Cuba takes to the streets in protest

Updated: Jul 19, 2021

(Black Lives Matter protest in Miramar Florida, 2020)

What does the Black Lives Matter protests have to do with what we see happening in the streets of Cuba? Let’s take a closer look. The Black Lives Matter movement mobilized millions of young people across America. Like many demonstrations, this created a backlash against it. This is the nature of protests but the protests themselves were much larger than the Black Lives Matter movement. It was a global phenomenon fueled by young people across the globe willing to take to the streets to demand justice and equality in the face of systemic injustice. Now that fight has taken shape in Cuba against communist rule and the people are active.

It stands to reason that the people of Cuba were exposed to the thousands of social justice and racial equality protests in the U.S and around the rest of the world. Many of them had to see or hear about the young people demanding equality right in front of armed police and sometimes militarized forces. To an impoverished nation, seeing a fuse being lit for the greater good of its own citizens can be inspiring enough to have hope. This is especially true with so many Cubans having deep and close contacts to family members and friends in the United States.

In general, Cubans in Miami may indeed be a more conservative, Republican leaning demographic that now has to think about the value of protests in the face of injustice. Miami is more than just a close neighbor to Cuba. It's tied at the hip to the nation because so many of Miami’s Cuban residents are either from Cuba or have close family ties to the island. That not only applies to Miami, but it applies to all of South Florida and many other communities across the nation to a lesser degree. Therefore, when the demonstrations happened in Cuba it was no surprise that those same demonstrations happened across South Florida and in Miami in particular. Miami locals know how to take to the streets but the show of solidarity was clear with demands for freedom, reform, food resources and at the moment access to COVID-19 vaccinations.

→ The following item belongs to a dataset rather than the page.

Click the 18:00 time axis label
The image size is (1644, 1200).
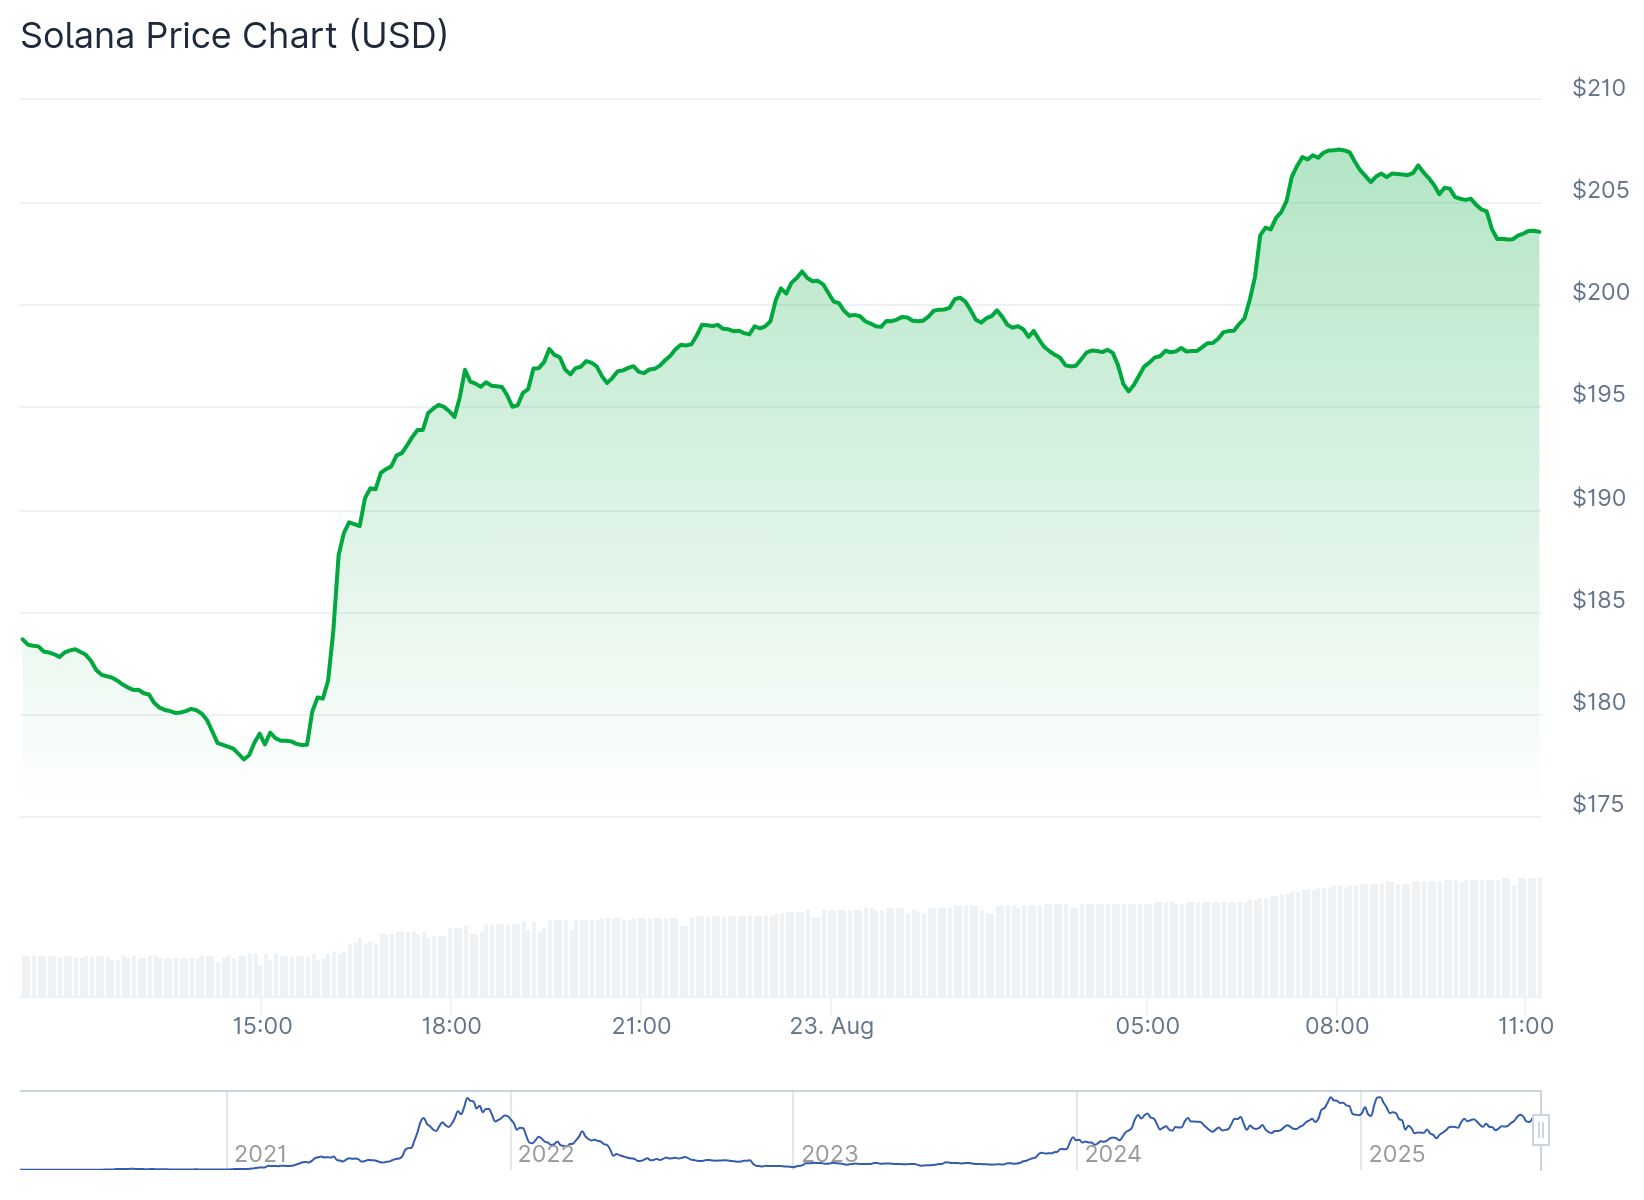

In Miami there is a much more connective link for those of us that are not Cuban. We are connected by our friends, neighbors, coworkers and associates who are as connected to the growth and success of this region as any other. We also know from history that the situation in Cuba is not going to just go away, or be blown away by the next storm. The door has been opened by the boldness of the protests and can never close again regardless of what the Cuban government does. The people have spoken on the island and although its a far cry from a revolution, it can be seen as a step towards change that we will continue to unfold.

How the United States deals with Cuba from a diplomatic standpoint is something we will have to watch. Protesting is a part of the American experience and in some cases, our own politicians want to put restraints on protests and in some cases find ways to make it illegal. That does indeed look a lot like what we see in communist Cuba along with other parts of the world like Hong Kong. Once people taste freedom and the opportunity to debate or protest issues that they have against their government as we do in the United States, that door can never be closed again.

What Cubans are going to understand on the island is that freedom is never free. It's likely that we can expect people to die, people to be jailed, and people to simply go missing. It's also likely that under the environment of communism, the media will likely be shut down, vilified, or even turned into the enemy as we have seen happen in the United States under the moniker of fake news.

The media, social media included, is one of the most important elements of a free society and democratic processes. Cubans are now getting a taste of it, seeing it on the internet, and hearing it from friends in the United States. Let's not ever forget that the right to protest is not only a part of the American experience, but when there is injustice it becomes a part of the human experience. A free nation must protect that and support that as we do here for the Cubans in that nation.